You probably have heard the phrase, “love is love.” Over the last few years it has been made famous by yard signs, songs, movies, and even a comic book. The “love is love” campaign was started six years ago as an LGBTQ+ advocacy initiative with the purpose of “spreading positive images of the LGBTQ+ community, with a focus on increasing visibility in spaces where LGBTQ+ issues may not be well-understood.” The phrase, “love is love” has even earned an entry in the Urban Dictionary where it is defined as “meaning that the love expressed by an individual or couple is valid regardless of the sexual orientation or gender identity of their lover or partner.”

This notion of love is often used as a trump card to shut down any critique of various perverted opinions and actions that are being pushed into contemporary cultural values. A man wants to have sex with a man or a woman with a woman? Who are you to object, because “love is love.” Adults sexually preying on children? Don’t call them pedophiles, call them “minor attracted people.” Because “love is love.” Will Smith and his wife want to commit unfettered adultery? Who are you to judge, because, you know, love is love.

But love is not love. At least real love isn’t. Otherwise, the Apostle Paul would not have exhorted Christians in Rome by saying, “Let love be genuine” (Romans 12:9a). He is saying that our love must be without pretense or hypocrisy. Why does he put it like this? Because he recognized in his day what modern believers need to recognize in our own, that there is much pretend love in the world.

John Calvin acknowledged this reality in the sixteenth century, as well. He said, “It is difficult to express how ingenious almost all men are in counterfeiting a love which they do not really possess.” In other words, not everybody talking about love is expressing the genuine article.

• **COLLECTED DATA**:
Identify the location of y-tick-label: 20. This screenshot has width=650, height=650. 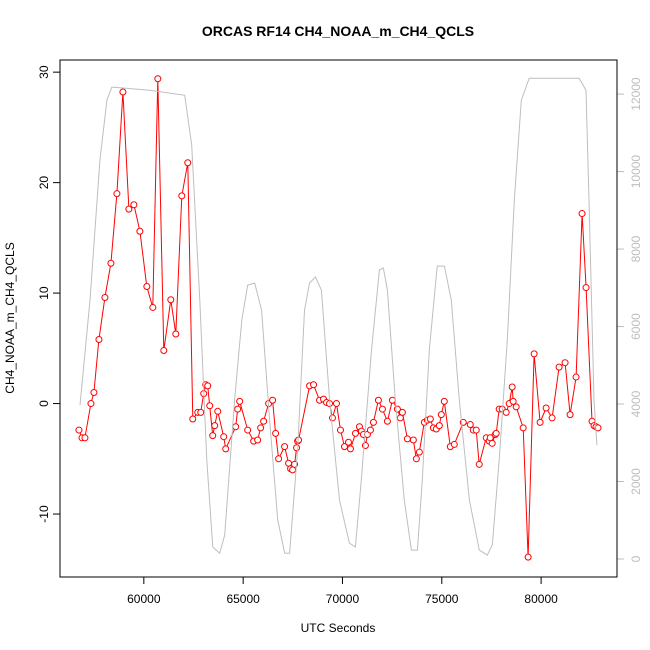
(44, 183).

• **WHAT YOU NEED TO DO**:
1) Decide whether each statement agrees with the passage on genuine love: (a) the campaign behind the phrase began six years ago as an LGBTQ+ advocacy initiative; (b) Calvin's remark is placed in the seventeenth century; (c) Paul's exhortation was addressed to Christians in Corinth. For each one, answer yes or no and quote the deciding words from the passage.
2) Go on with the passage on genuine love, starting after its final sentence.

• **SOLVED PROBLEMS**:
1)
(a) Yes: "was started six years ago as an LGBTQ+ advocacy initiative"
(b) No: "John Calvin acknowledged this reality in the sixteenth century, as well."
(c) No: "exhorted Christians in Rome"

2)
Genuine love has some intrinsic qualities. These qualities are exemplified in the negative and positive exhortations that Paul adds immediately after calling for genuine love. He writes, “Abhor what is evil; hold fast to what is good” (Romans 12:9b). Genuine love hates evil. It is repulsed by evil. What this means is that if you are a genuine loving person, you will hate evil. On the flip side, genuine love clings to what is good.

We see these intrinsic qualities demonstrated in God Himself. God is love and as such, He hates. Proverbs 6:16-19 lists seven specific things that God hates. Psalm 5:5 says He hates “all evildoers.” In Isaiah 61:8 He says, “I hate robbery and wrong.” Jesus says in Revelation 2:6 that He hates the works of heretics. It is because God is love that He hates.

But God, who is love, is also good and does good (Psalm 119:68). His will is good. Christians whose minds are increasingly being renewed by the Word of God will come to recognize this more and more (Romans 12:2). Paul came to understand this which is why he called God’s law holy righteous and good and stated, “I agree with the law, that it is good” (Romans 7:12,16).

Just as the God who is love defines what love is, so too the God who is good defines what is good.

If you are going to be a person of genuine love then you must learn to “abhor what is evil” and “hold fast to what is good.” This is vitally important for believers to recognize. We must teach this to our children and our grandchildren because they are being discipled to think contrary to this by the world in an almost constant 24/7 effort.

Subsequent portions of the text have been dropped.